Hairy cell Leukemia (HCL)

Author:  Mir B. Alikhan; Dilshad Daliwal, 04/19/2019
Category: Lymphoma: Mature B-cell and Plasma cell Neoplasms > Splenic lymphomas > Hairy Cell Leukemia
Published Date: 05/28/2021

The patient is a 59-year-old male who presented with chief complaints of fatigue and left upper quadrant abdominal pain. CT scan showed splenomegaly with spleen span of 26 cm.

 Complete blood count showed pancytopenia and a monocytopenia (<0.1 k/uL). Peripheral blood smear examination showed relative lymphocytosis with atypical lymphoid cells.

A bone marrow study was performed, which showed a diffuse infiltrate of atypical lymphoid cells. A diagnosis of Hairy Cell leukemia was made, and the patient has been started on 2-chlorodeoxyadenosine (2-CdA) and is doing well.


Learning points:

1.      Hairy cell Leukemia (HCL) is an indolent B cell malignancy involving spleen, peripheral blood and bone marrow. Classic cases present with pancytopenias including monocytopenia.

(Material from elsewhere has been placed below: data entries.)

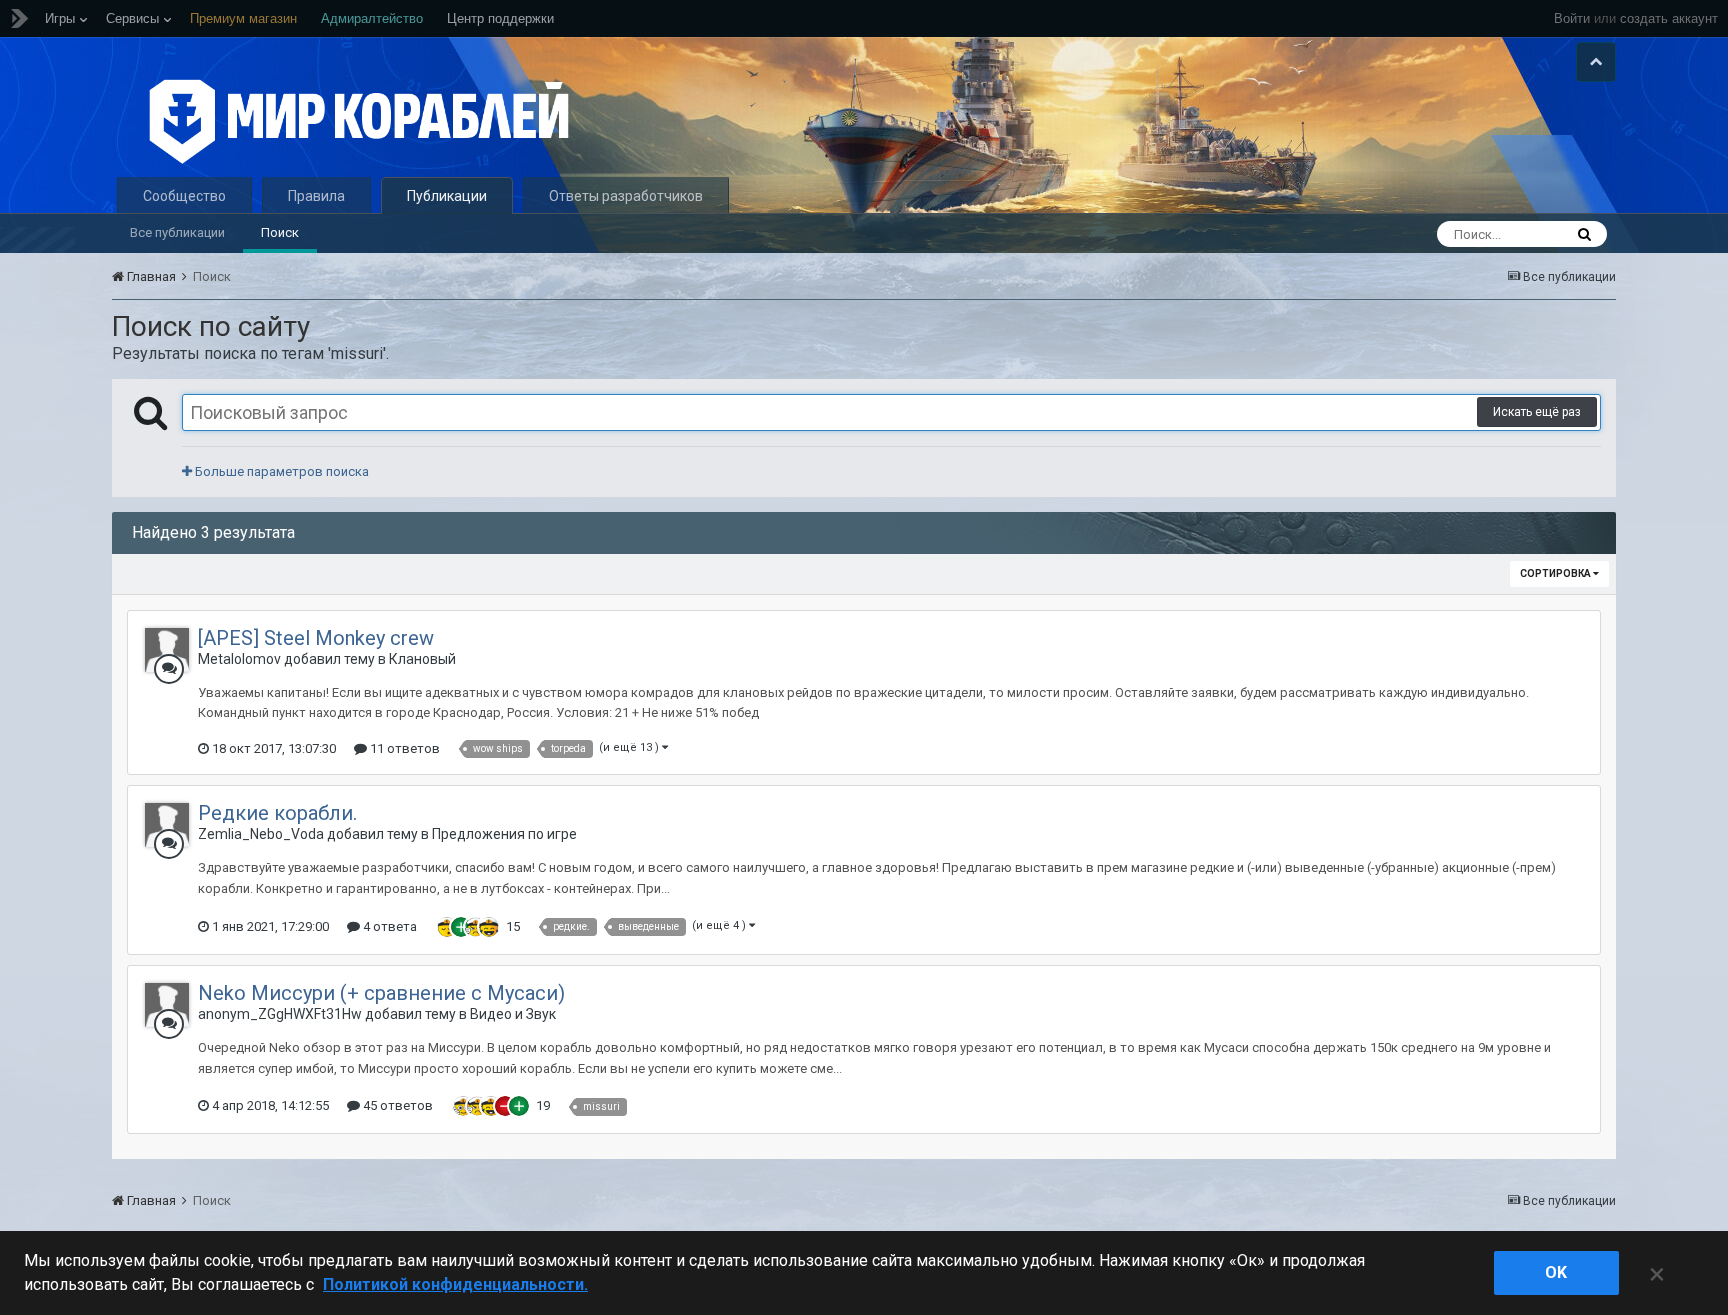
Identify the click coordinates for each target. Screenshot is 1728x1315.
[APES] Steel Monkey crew (316, 638)
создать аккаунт (1669, 18)
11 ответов (403, 748)
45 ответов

        Bone marrow has a charaterstic dry tap owing to massive fibrosis, as fibrogenic growth factors are secreted by tumour cells in the marrow.

        Spleen is massively enlarged with leukemic cells charaterstically infiltrating the red pulp.


2.      Almost all hairy cell leukemia cases harbor the BRAF V600E mutation. Rare BRAF negative cases use the IGHV4-34.


3.     Immunophenotyping reveals a neoplastic B cell population showing a bright CD20 alongwith aberrant expression of CD11c, CD25, CD103.

4.      Annexin A1 is the most specific immunohistochemical marker for HCL, although TRAP and CD123 are often also positive. CD22 is uniformly bright.

5. HCL-v (Variant) often presents with Normal or increased blood counts, no monocytopenia, cells with prominent nucleoli and an aggressive course. 

6. Treatment includes Cladribine and Pentostatin (Purine analogs), recently INF-alpha and a BRAF inhibitor- Vemurafenib have been tried and have proved efficacious in relapsed and refractory cases. More recently, immunotoxins such as moxetumomab Pasudotox (anti-CD22) are showing promising results.

Figure 1: Peripheral blood findings

There is lymphocytosis with atypical cells. These are characterized by intermediate-sized cells with oval and slightly irregular indented nuclei, referred to as reniform or kidney bean appearance. There is a moderate amount of cytoplasm that often shows circumferential hairy projections. Notably, monocytes are nearly absent.

Figure 2: Bone marrow H&E

Bone marrow biopsy shows a hypercellular marrow infiltrated by small lymphoid cells with oval nuclei and abundant pale cytoplasm, imparting a “fried-egg” appearance. 

Figure 3: Bone marrow immunostains

Immunohistochemical stains on the core biopsy showed increased CD20+ B-cells with co-expression of TRAP (tartrate-resistant acid phosphatase) and Annexin A1. The latter is most sensitive and specific for hairy cell leukemia amongst other B-cell lymphomas. However, the marker is strongly positive in granulocytes, necessitating comparison with CD20 when interpreting the stain.

Figure 4: Flow cytometry

Flow analysis revealed a monotypic B-cell population showing expression of CD19, CD103, CD11c, and lambda light-chain. There is variable positivity for CD25. The neoplastic B cells are negative for CD5 and CD10.

Figure 5: Molecular studies

The peripheral blood smear was submitted to the molecular pathology lab to perform a melt-curve analysis for identification of BRAF V600E. Essentially all hairy cell leukemias harbor this missense mutation. This assay utilizes a FRET probe that takes advantage of the lower melting temperature of the DNA of mutated cases.